What to do ->
According to the patch email, what change did V2 make?

Text segment ->
::::::::::

On 07/12/2022 18:59, Ilya Dryomov wrote:
> On Tue, Dec 6, 2022 at 1:59 PM <xiubli@redhat.com> wrote:
>> From: Xiubo Li <xiubli@redhat.com>
>>
>> When received corrupted snap trace we don't know what exactly has
>> happened in MDS side. And we shouldn't continue writing to OSD,
>> which may corrupt the snapshot contents.
>>
>> Just try to blocklist this client and If fails we need to crash the
>> client instead of leaving it writeable to OSDs.
>>
>> Cc: stable@vger.kernel.org
>> URL: https://tracker.ceph.com/issues/57686
>> Signed-off-by: Xiubo Li <xiubli@redhat.com>
>> ---
>>
>> Thanks Aaron's feedback.
>>
>> V3:
>> - Fixed ERROR: spaces required around that ':' (ctx:VxW)
>>
>> V2:
>> - Switched to WARN() to taint the Linux kernel.
>>
>>   fs/ceph/mds_client.c |  3 ++-
>>   fs/ceph/mds_client.h |  1 +
>>   fs/ceph/snap.c       | 25 +++++++++++++++++++++++++
>>   3 files changed, 28 insertions(+), 1 deletion(-)
>>
>> diff --git a/fs/ceph/mds_client.c b/fs/ceph/mds_client.c
>> index cbbaf334b6b8..59094944af28 100644
>> --- a/fs/ceph/mds_client.c
>> +++ b/fs/ceph/mds_client.c
>> @@ -5648,7 +5648,8 @@ static void mds_peer_reset(struct ceph_connection *con)
>>          struct ceph_mds_client *mdsc = s->s_mdsc;
>>
>>          pr_warn("mds%d closed our session\n", s->s_mds);
>> -       send_mds_reconnect(mdsc, s);
>> +       if (!mdsc->no_reconnect)
>> +               send_mds_reconnect(mdsc, s);
>>   }
>>
>>   static void mds_dispatch(struct ceph_connection *con, struct ceph_msg *msg)
>> diff --git a/fs/ceph/mds_client.h b/fs/ceph/mds_client.h
>> index 728b7d72bf76..8e8f0447c0ad 100644
>> --- a/fs/ceph/mds_client.h
>> +++ b/fs/ceph/mds_client.h
>> @@ -413,6 +413,7 @@ struct ceph_mds_client {
>>          atomic_t                num_sessions;
>>          int                     max_sessions;  /* len of sessions array */
>>          int                     stopping;      /* true if shutting down */
>> +       int                     no_reconnect;  /* true if snap trace is corrupted */
>>
>>          atomic64_t              quotarealms_count; /* # realms with quota */
>>          /*
>> diff --git a/fs/ceph/snap.c b/fs/ceph/snap.c
>> index c1c452afa84d..023852b7c527 100644
>> --- a/fs/ceph/snap.c
>> +++ b/fs/ceph/snap.c
>> @@ -767,8 +767,10 @@ int ceph_update_snap_trace(struct ceph_mds_client *mdsc,
>>          struct ceph_snap_realm *realm;
>>          struct ceph_snap_realm *first_realm = NULL;
>>          struct ceph_snap_realm *realm_to_rebuild = NULL;
>> +       struct ceph_client *client = mdsc->fsc->client;
>>          int rebuild_snapcs;
>>          int err = -ENOMEM;
>> +       int ret;
>>          LIST_HEAD(dirty_realms);
>>
>>          lockdep_assert_held_write(&mdsc->snap_rwsem);
>> @@ -885,6 +887,29 @@ int ceph_update_snap_trace(struct ceph_mds_client *mdsc,
>>          if (first_realm)

::::::::::

Collected data ->
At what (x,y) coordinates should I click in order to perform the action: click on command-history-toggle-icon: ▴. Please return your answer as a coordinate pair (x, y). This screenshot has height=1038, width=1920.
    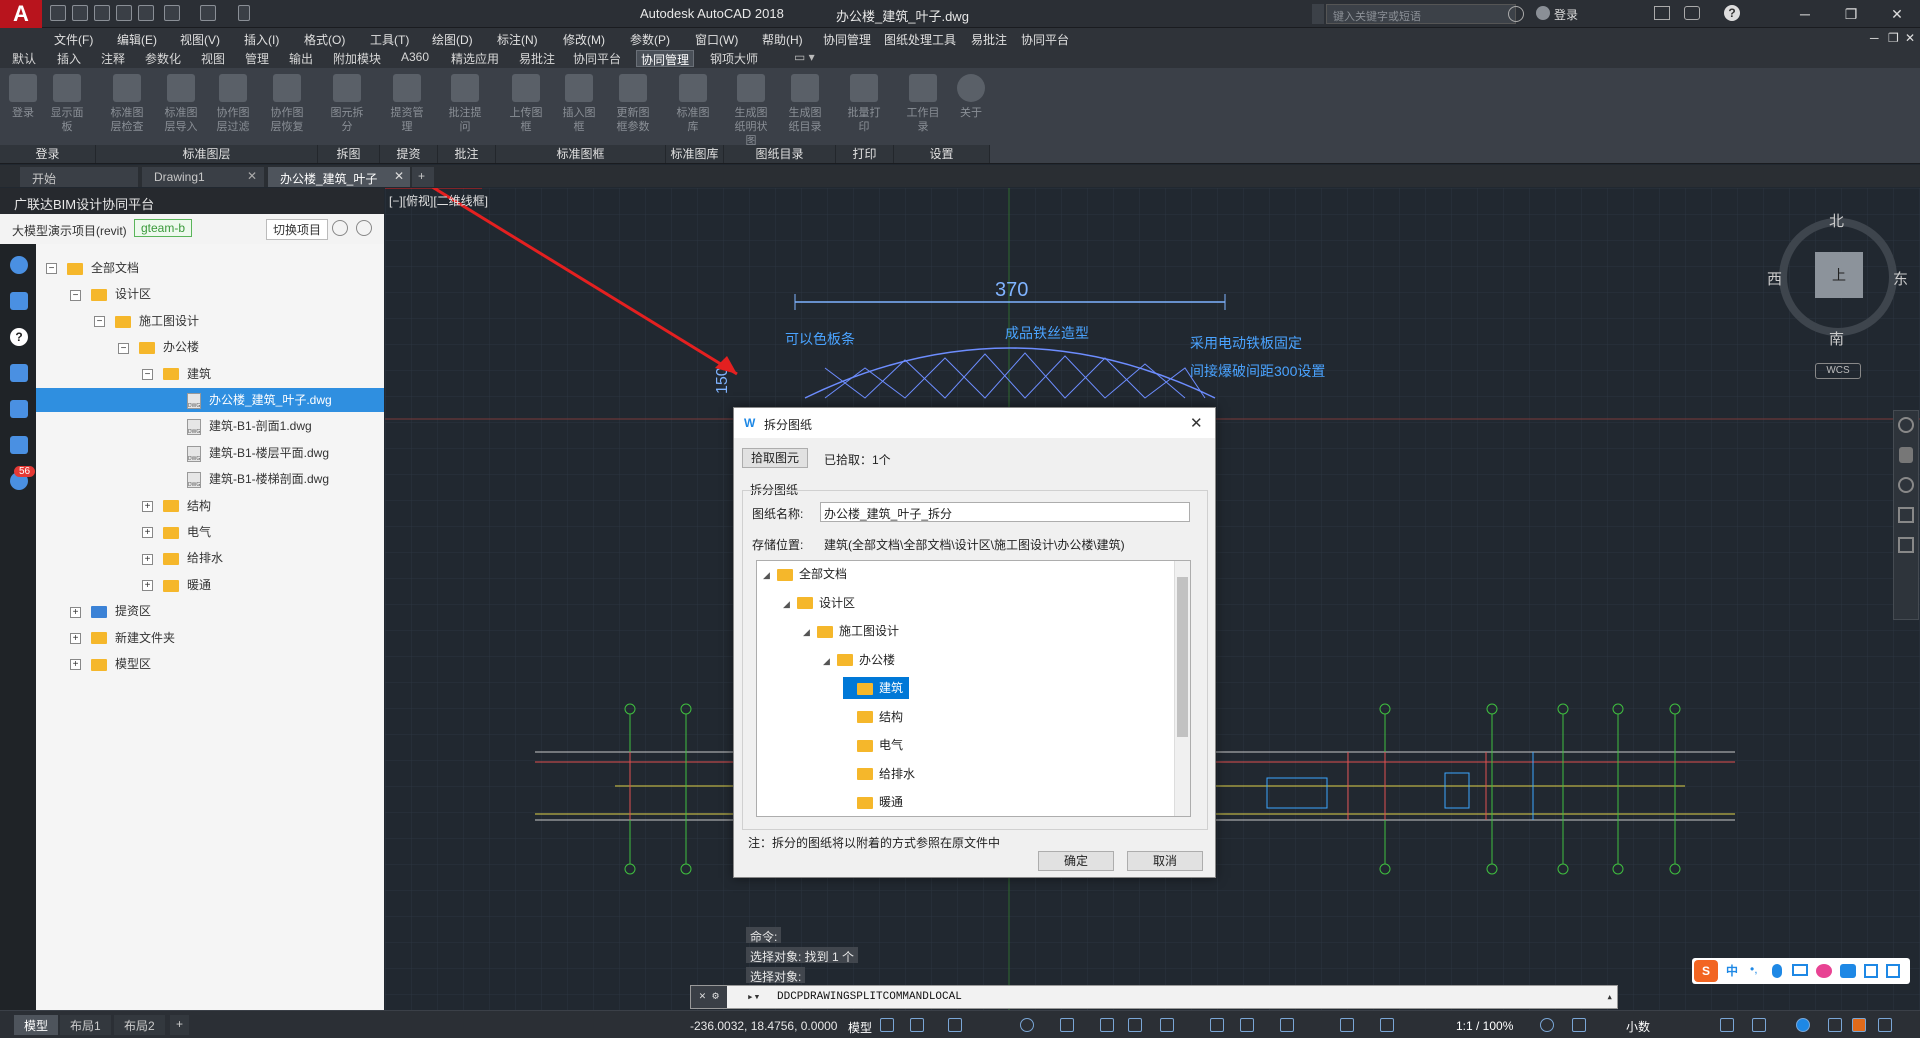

::::::::::

Output below ->
It switched to WARN() to taint the Linux kernel.